Perhaps the most emphatic coming together of these two possibilities, of the impossibility of being outside some particular there, along with the impossibility of specifying quite where that where is, is to be found in the work of Samuel Beckett. Beckett turned to the drama as a kind of relief, in the middle of a trilogy of novels he wrote following the Second World War, in which he progressively evacuated all the traditional reference points of the novel – plot, setting, character. Even though Waiting for Godot is set in the most indefinite of locations – the stage directions famously specifying only ‘A country road. A tree’ the characters are indubitably, and even agonisingly there, even if the Godot they await never is. But, having turned to the drama for solidity of specification, Beckett then set to work to dissolve it.
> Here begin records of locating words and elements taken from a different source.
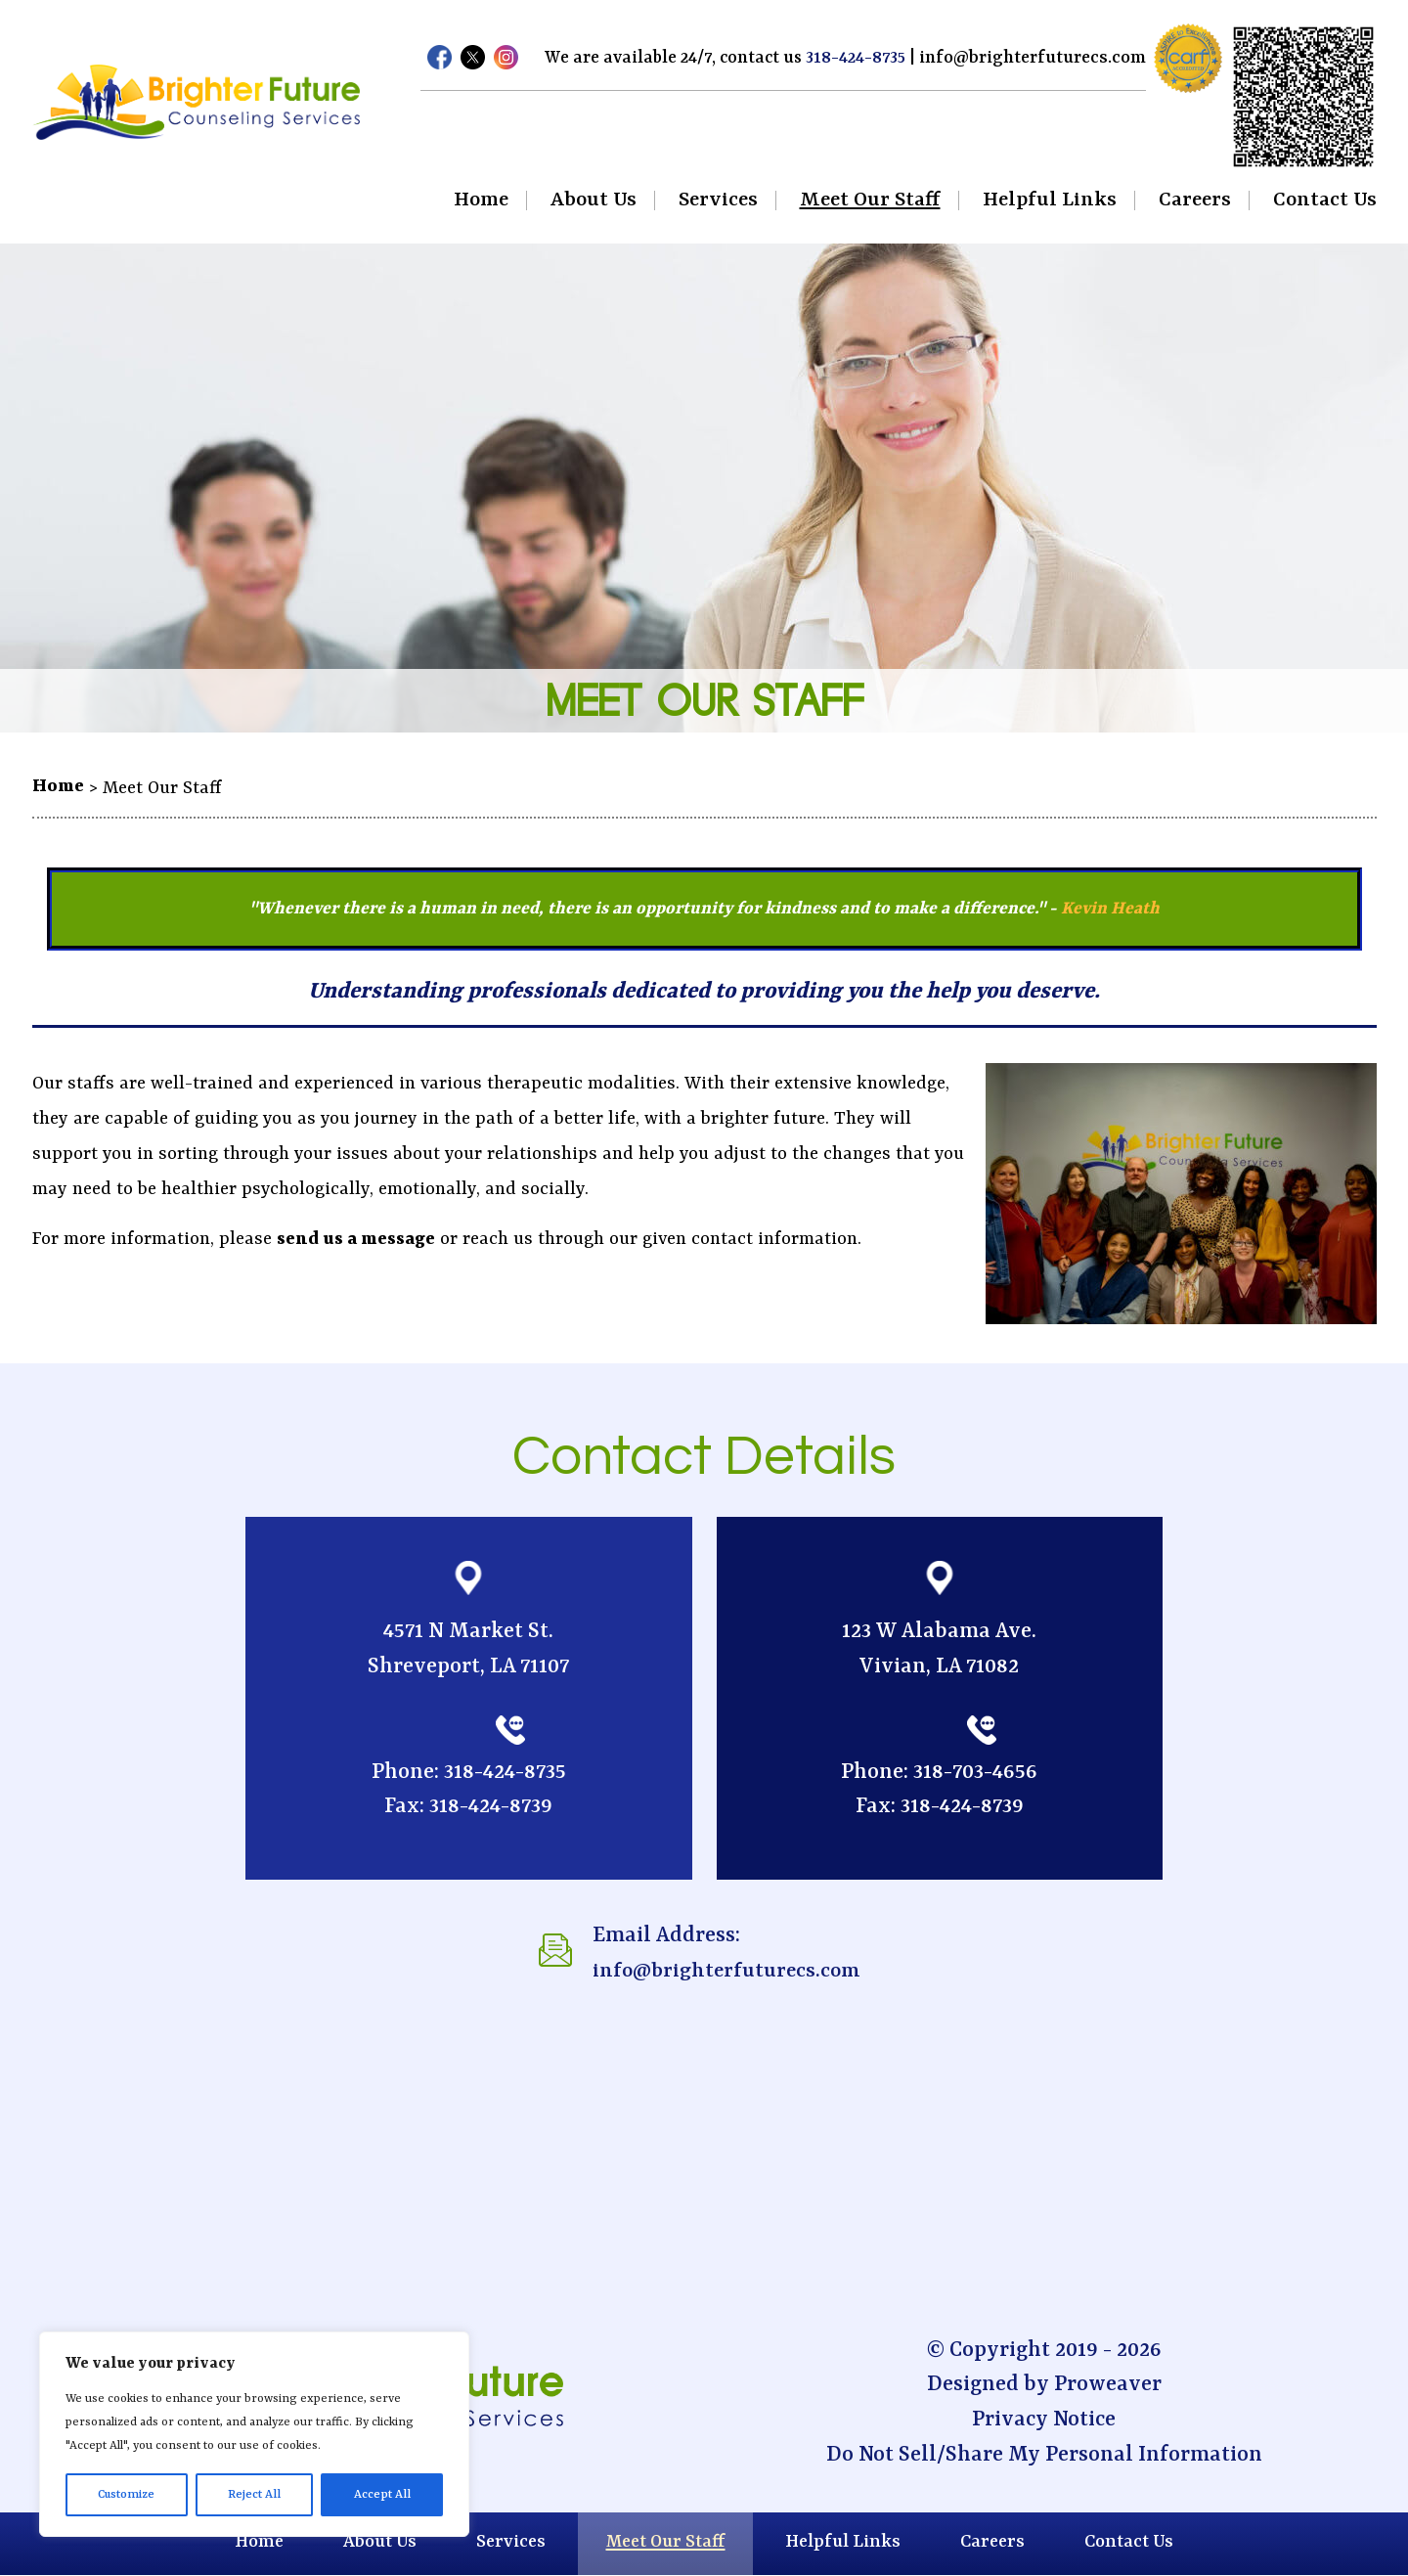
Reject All (254, 2495)
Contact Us (1325, 200)
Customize (126, 2495)
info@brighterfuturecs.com (1035, 57)
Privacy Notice (1044, 2420)
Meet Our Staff (870, 200)
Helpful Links (1050, 200)
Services (718, 200)
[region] (254, 2434)
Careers (1195, 200)
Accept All (382, 2495)
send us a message (356, 1239)
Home (481, 200)
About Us (593, 200)
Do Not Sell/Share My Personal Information (1044, 2455)
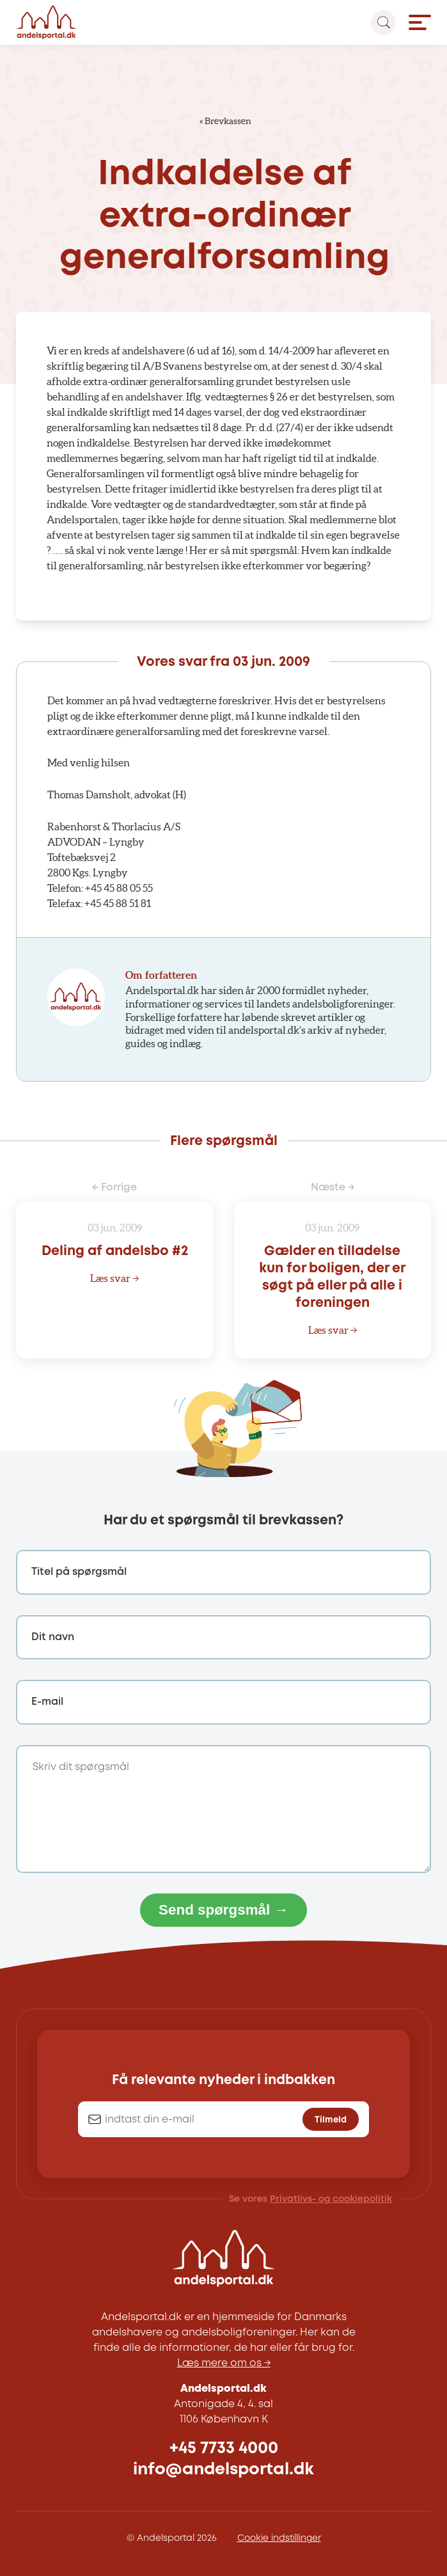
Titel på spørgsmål (79, 1572)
His Footfalls (1975) shows a dimly-perceived woman dressed in a tattered wrapper pacing up and down a track of light. What we hear from her, and the voice of her mother, makes it unclear where or when we are. Beckett’s spectral imagery has much in common with the spirit-photographs that may have been a familiar part of his childhood. Here we have the final moments, in which the figure of Amy replays a conversation ‘Amy? Yes mother? Will you never have done revolving it all? It? It all. In your poor mind. It all. It all.’ When Billy Whitelaw, playing the part of Amy, asked Beckett if he could explain who she was, and where she was, and, in particular, whether she was alive or dead, Beckett replied, ‘let’s just say, you’re not quite there’.